In the lines from the one containing "Screen dimensions: 1140x723" through the last line, change "screenshot" to "image" and leave all else unchanged. Give only those lines in your answer, and omit the pictures.

(Dataset items)
=-=-=-=-=

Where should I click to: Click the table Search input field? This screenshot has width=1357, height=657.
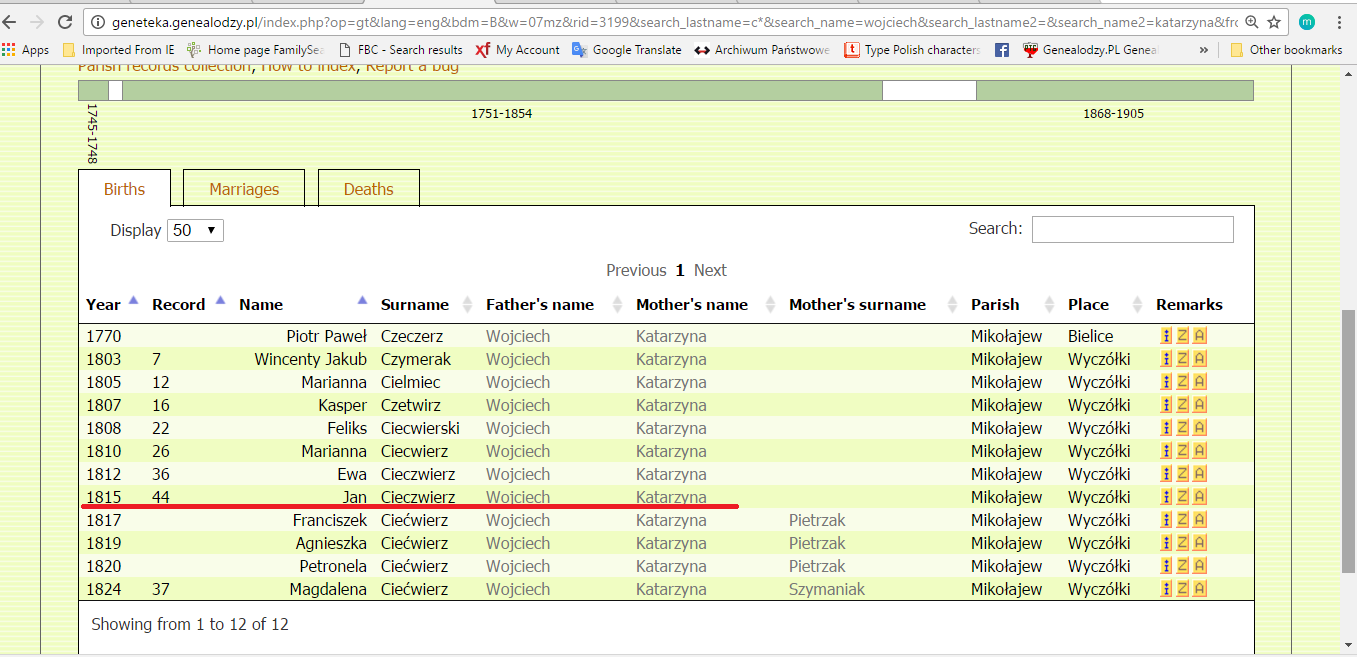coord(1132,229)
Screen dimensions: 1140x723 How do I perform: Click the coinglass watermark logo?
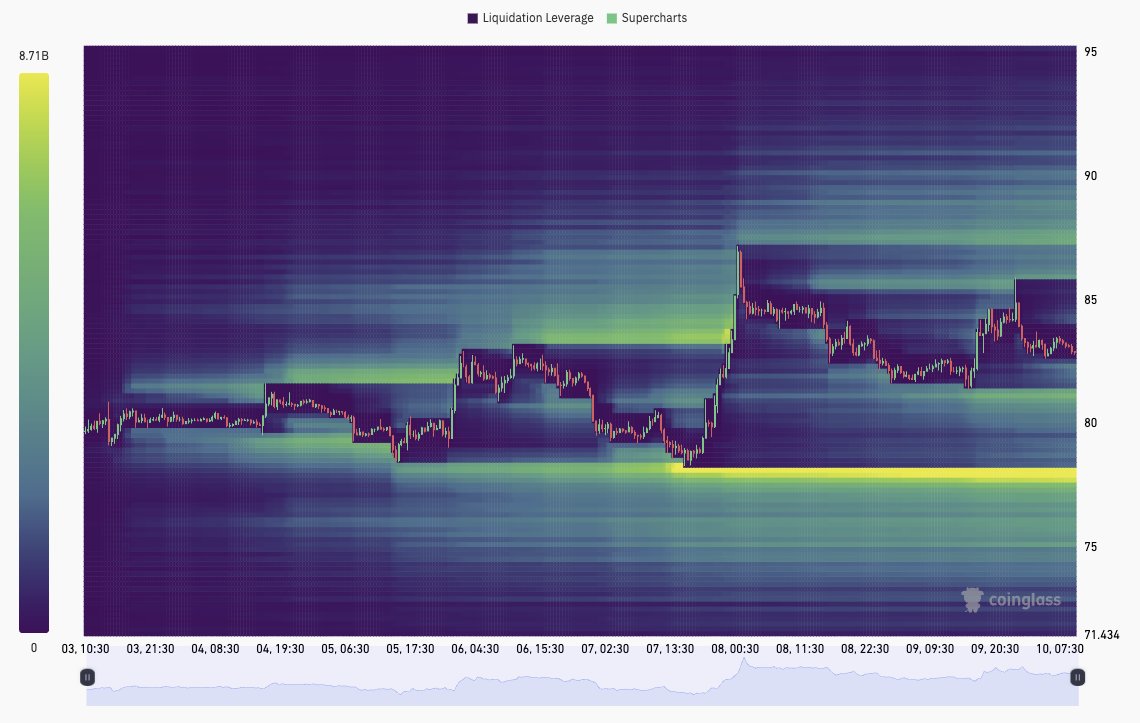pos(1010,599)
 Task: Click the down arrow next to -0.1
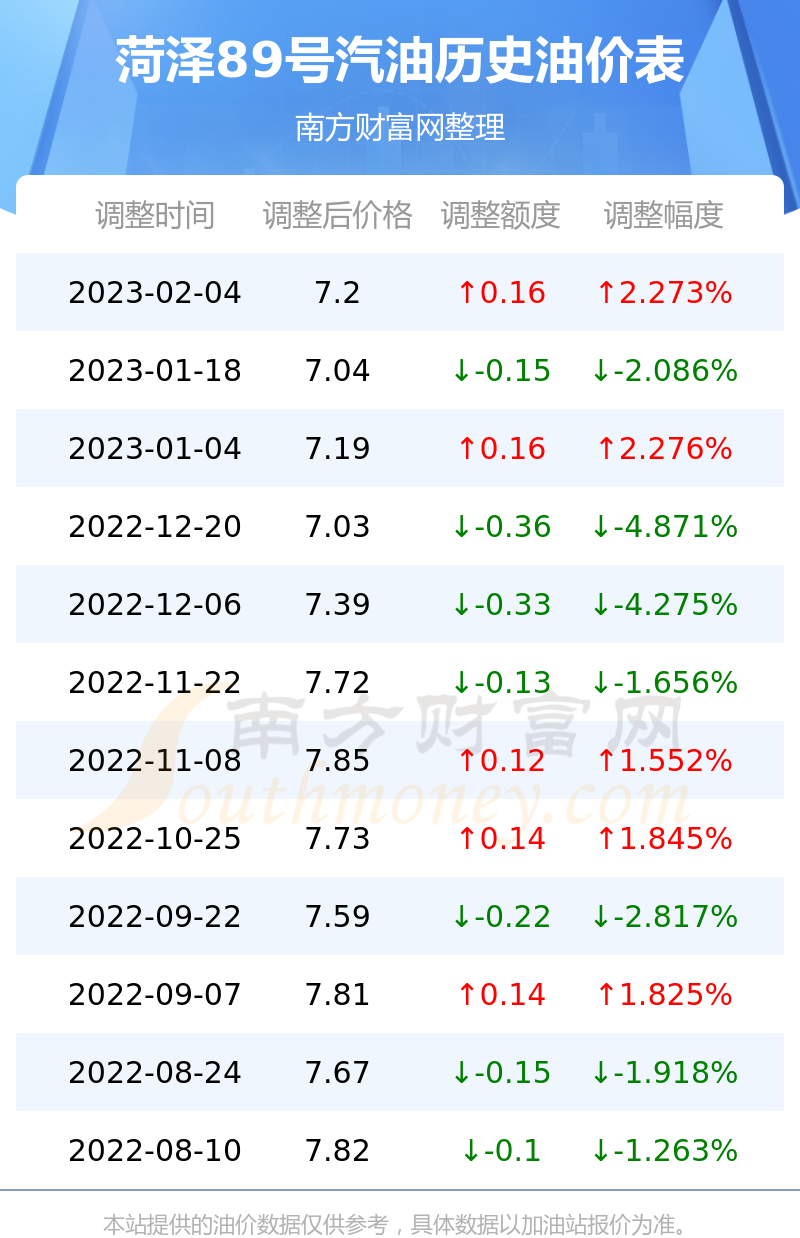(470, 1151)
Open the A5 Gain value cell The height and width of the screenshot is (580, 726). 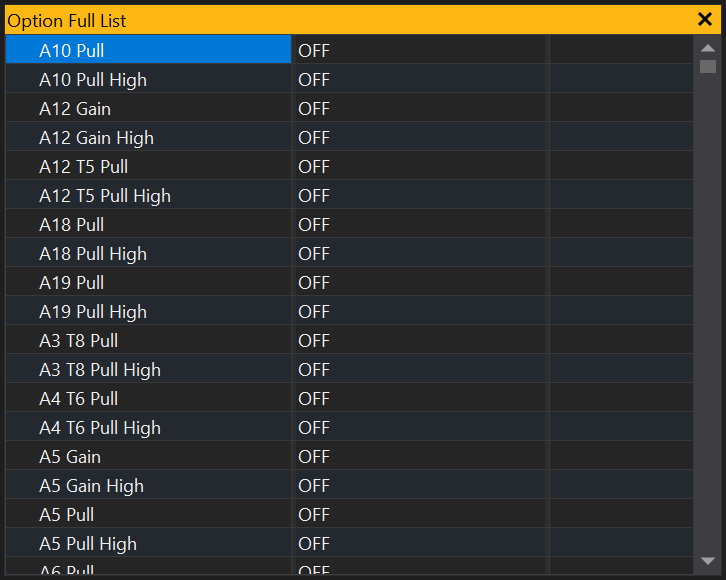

=-=-=-=-=

## TASK SOLUTION
Screen dimensions: 1140x723 How do I perform: Click the coinglass watermark logo?
pos(1010,599)
 Task: Click the down arrow next to -0.1
(470, 1151)
Open the A5 Gain value cell The height and width of the image is (580, 726). 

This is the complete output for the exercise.